(Information provided)
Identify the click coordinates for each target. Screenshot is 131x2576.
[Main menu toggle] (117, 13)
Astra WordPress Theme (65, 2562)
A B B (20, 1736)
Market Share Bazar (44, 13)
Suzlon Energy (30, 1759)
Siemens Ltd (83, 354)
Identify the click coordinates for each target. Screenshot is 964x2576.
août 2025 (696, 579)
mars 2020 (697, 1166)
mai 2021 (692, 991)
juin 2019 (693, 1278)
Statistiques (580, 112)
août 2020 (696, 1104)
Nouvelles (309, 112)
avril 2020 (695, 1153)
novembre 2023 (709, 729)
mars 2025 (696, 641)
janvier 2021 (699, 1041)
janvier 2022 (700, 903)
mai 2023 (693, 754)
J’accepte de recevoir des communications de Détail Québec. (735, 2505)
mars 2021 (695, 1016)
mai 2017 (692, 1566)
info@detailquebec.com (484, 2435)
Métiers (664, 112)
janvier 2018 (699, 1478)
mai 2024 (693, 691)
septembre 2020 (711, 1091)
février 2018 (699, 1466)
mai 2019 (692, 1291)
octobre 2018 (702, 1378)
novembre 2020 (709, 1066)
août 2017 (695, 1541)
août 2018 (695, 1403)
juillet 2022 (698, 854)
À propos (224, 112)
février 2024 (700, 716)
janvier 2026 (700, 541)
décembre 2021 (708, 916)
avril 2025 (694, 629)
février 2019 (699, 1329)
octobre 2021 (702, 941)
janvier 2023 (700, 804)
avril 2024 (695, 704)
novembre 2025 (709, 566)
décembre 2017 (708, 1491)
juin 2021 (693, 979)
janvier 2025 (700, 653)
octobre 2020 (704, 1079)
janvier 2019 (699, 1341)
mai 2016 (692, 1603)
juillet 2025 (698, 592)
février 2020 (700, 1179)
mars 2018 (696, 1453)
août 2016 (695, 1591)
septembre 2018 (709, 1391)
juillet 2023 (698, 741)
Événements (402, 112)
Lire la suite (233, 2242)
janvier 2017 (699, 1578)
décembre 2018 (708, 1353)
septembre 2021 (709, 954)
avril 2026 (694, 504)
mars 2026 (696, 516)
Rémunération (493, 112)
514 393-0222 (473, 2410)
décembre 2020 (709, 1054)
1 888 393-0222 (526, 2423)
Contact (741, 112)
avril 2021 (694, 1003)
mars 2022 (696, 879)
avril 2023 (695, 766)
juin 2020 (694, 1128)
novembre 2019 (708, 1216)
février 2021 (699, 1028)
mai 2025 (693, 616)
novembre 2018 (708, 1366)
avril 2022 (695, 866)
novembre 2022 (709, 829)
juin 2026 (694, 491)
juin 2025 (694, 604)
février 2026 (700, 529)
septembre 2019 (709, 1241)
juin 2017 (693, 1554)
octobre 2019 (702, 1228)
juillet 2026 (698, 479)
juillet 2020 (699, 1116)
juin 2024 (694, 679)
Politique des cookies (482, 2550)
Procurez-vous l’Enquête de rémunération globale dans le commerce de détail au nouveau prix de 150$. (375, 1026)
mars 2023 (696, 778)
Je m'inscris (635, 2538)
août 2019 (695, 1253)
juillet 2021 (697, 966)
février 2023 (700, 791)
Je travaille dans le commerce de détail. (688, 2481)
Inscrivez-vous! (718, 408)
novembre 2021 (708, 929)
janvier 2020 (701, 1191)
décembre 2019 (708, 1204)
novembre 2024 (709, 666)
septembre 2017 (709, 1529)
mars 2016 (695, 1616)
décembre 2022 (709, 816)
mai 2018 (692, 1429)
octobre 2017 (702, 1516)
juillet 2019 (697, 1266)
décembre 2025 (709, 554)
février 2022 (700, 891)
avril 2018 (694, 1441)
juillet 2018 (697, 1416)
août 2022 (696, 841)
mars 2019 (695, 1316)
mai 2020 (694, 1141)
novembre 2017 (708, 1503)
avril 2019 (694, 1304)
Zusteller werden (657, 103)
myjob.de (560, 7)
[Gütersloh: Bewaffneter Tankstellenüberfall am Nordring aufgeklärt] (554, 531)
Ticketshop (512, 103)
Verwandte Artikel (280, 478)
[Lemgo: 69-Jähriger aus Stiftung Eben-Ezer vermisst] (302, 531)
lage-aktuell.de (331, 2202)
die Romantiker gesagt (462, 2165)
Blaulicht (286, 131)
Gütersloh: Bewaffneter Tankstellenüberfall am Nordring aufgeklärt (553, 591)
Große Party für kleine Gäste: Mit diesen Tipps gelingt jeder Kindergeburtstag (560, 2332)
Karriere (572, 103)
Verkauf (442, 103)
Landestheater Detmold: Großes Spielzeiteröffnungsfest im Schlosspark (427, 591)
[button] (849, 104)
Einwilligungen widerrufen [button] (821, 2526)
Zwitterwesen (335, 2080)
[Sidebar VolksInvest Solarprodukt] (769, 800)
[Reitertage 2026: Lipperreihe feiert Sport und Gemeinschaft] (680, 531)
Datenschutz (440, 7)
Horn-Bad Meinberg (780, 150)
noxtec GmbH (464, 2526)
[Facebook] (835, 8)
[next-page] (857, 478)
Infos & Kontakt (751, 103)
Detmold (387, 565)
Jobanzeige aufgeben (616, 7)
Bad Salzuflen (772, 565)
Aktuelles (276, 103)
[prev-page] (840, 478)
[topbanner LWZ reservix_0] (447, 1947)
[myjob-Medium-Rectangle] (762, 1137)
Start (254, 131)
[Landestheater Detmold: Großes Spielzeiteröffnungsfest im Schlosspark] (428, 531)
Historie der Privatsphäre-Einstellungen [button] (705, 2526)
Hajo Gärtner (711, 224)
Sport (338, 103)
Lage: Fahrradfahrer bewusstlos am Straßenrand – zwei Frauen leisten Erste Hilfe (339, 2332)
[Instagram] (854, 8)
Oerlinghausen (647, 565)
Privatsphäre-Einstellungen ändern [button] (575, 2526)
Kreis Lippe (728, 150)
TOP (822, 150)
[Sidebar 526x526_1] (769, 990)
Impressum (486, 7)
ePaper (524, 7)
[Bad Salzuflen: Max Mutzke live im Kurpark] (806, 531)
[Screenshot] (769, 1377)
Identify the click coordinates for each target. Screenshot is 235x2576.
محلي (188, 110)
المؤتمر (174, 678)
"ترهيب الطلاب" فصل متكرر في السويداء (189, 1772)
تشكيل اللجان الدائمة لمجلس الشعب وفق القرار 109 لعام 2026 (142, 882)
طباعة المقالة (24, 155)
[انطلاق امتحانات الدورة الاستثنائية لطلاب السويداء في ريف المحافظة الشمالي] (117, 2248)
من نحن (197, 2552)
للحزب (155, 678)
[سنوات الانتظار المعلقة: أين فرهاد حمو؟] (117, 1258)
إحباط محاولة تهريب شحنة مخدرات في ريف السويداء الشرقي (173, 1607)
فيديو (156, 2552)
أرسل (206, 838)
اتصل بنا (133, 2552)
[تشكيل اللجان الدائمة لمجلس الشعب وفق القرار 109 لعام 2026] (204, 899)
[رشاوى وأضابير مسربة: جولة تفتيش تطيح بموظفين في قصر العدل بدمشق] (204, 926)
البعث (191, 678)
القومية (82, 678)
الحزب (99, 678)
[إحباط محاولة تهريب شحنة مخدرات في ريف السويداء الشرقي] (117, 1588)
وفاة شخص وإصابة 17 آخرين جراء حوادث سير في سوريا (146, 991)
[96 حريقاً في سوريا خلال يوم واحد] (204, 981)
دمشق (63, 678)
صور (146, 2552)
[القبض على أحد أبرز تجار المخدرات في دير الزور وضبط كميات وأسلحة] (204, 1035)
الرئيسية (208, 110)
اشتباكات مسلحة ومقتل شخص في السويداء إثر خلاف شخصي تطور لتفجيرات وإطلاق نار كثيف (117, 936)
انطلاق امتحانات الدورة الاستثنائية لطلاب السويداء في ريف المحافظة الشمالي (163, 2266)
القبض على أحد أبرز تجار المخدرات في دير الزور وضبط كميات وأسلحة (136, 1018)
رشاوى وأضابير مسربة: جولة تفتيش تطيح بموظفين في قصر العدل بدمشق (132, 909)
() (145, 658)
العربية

(What is required) Say how many lines in the data include the string "Sport", giving the number alone.

(Problem solution) 2